Nevertheless, between October 13, 1983, and January 5, 1984, nearly 90,000 gallons of hazardous chemicals were added to the tanks. And during a state inspection on January 3, 1984, it became evident that the deteriorating and leaking drums of chemicals referred to above had also been brought onto the site. Needless to say, the tenants did not clean up the site before they left. Thus, conditions when Shore employees first entered the site were as bad as or worse than those described in the WTM report. As LeoGrande admitted by affidavit, "the various storage tanks, pipe lines and connections between these storage facilities were in a bad state of repair." While Shore claims to have made some improvements, such as sealing all the pipes and valves and continuing the cleanup of the damage from earlier spills, Shore did nothing about the hundreds of thousands of gallons of hazardous waste standing in deteriorating tanks. In addition, although a growing number of drums were leaking hazardous substances, Shore essentially ignored the problem until June, 1984. See Supra note 3.

On September 19, 1984, a DEC inspector observed one of the large tanks, which held over 300,000 gallons of hazardous materials, with rusting floor plates and tank walls, a pinhole leak, and a four-foot line of corrosion along one of the weld lines. On three other tanks, flakes of corroded metal "up to the size and thickness of a dime" were visible at the floorplate level.*fn5 While defendants now claim that the large tank was not leaking, their denial is untimely; they did not formally dispute the fact before the district court rendered its October 15, 1984, order. Moreover defendants' claim that the pinhole leak a triable issue of fact. In addition, defendants do not contest that Shore employees lack the knowledge to maintain safely the quantity of hazardous chemicals on the site. And, because LeoGrande has no intention of operating a hazardous waste storage facility, Shore has not and will not apply for a permit to do so. Nor do defendants contest that the State incurred certain costs in assessing the conditions at the site and supervising the removal of the drums of hazardous waste.

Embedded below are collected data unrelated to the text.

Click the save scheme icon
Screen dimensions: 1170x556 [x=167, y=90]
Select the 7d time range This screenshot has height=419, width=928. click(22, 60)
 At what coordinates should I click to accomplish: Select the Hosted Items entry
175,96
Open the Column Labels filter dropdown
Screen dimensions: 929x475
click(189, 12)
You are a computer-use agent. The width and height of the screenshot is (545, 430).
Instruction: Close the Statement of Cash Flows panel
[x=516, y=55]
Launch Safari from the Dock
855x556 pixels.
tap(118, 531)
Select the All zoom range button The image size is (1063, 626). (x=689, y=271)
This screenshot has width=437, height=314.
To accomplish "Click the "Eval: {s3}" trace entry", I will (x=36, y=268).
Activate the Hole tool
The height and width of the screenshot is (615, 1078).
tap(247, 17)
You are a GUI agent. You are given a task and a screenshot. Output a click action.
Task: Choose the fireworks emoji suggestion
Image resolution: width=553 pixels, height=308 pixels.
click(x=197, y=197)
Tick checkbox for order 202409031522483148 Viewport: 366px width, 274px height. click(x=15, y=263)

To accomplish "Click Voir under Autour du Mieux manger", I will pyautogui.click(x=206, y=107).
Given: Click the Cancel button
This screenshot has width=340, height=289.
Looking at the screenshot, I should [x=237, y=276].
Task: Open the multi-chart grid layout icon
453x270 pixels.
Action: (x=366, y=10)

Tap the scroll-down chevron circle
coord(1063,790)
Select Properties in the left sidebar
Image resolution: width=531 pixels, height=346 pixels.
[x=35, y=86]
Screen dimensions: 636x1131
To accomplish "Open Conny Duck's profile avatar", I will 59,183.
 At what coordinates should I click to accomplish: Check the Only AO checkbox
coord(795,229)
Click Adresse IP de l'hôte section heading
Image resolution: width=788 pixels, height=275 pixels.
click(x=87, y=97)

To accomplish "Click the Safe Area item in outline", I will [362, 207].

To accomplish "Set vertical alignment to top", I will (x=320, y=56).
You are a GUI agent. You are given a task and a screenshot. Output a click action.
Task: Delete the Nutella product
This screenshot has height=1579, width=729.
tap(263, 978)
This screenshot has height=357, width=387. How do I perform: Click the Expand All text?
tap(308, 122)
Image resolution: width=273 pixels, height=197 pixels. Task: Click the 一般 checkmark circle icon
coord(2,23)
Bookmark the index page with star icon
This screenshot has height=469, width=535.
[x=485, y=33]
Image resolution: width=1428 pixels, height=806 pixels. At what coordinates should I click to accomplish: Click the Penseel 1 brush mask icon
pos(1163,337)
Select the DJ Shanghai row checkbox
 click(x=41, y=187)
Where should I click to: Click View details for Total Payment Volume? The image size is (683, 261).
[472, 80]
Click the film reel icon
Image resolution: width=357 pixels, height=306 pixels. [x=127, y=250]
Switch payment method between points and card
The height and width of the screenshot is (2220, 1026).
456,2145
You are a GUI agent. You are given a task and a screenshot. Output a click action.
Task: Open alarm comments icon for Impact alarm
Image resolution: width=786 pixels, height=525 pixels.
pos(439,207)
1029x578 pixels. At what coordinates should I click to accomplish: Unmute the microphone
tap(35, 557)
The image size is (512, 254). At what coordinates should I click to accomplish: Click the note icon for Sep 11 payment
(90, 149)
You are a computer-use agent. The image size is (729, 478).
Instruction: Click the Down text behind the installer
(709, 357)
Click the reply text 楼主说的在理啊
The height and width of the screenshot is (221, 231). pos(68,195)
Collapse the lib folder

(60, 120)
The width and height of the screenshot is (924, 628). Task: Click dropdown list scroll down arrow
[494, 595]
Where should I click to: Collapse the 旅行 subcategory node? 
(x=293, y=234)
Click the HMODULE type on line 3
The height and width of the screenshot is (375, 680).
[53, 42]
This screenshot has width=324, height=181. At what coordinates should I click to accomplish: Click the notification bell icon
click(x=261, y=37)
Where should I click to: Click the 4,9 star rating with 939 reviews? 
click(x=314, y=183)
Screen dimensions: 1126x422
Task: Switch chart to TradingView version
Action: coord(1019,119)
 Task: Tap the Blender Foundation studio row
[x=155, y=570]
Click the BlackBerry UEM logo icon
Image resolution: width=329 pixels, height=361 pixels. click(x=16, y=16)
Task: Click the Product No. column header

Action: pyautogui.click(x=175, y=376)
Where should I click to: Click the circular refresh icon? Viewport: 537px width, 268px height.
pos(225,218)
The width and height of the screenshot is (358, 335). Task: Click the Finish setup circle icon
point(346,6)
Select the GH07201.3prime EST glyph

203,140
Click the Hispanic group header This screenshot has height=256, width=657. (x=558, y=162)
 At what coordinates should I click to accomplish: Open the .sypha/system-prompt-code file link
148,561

CERCLA's history reveals as much about the nature of the legislative process as about the nature of the legislation. In 1980, while the Senate considered one early version of CERCLA, the House considered and passed another. See H.R. 7020, 96th Cong., 2d Sess. (1980), reprinted in 2 Legislative History of the Comprehensive Environmental Response, Compensation, and Liability Act of 1980 (Superfund) 391-463 (Comm. Print 1983) [hereinafter cited as CERCLA Legislative History ]; see also 126 Cong. Rec. 26,757-99 (1980) (debate and passage of H.R. 7020), reprinted in 2 CERCLA Legislative History, supra, at 294-389. The version passed by both Houses, however, was an eleventh hour compromise put together primarily by Senate leaders and sponsors of the earlier Senate version. Unfortunately, we are without the benefit of committee reports concerning this compromise. But see infra note 12. Nevertheless, the evolution of the legislation provides useful guidance to Congress's intentions. The Compromise contains many provisions closely resembling those from earlier versions of the legislation, and the House and Senate sponsors sought to articulate the differences between the compromise and earlier versions. One of the sponsors claimed that the version passed "embodie[d] those features of the Senate and House bills where there has been positive consensus" while "eliminat[ing] those provisions which were controversial." 126 Cong. Rec. 30,932 (statement Of Sen. Randolph, reprinted in 1 CERCLA Legislative History, supra, at 685.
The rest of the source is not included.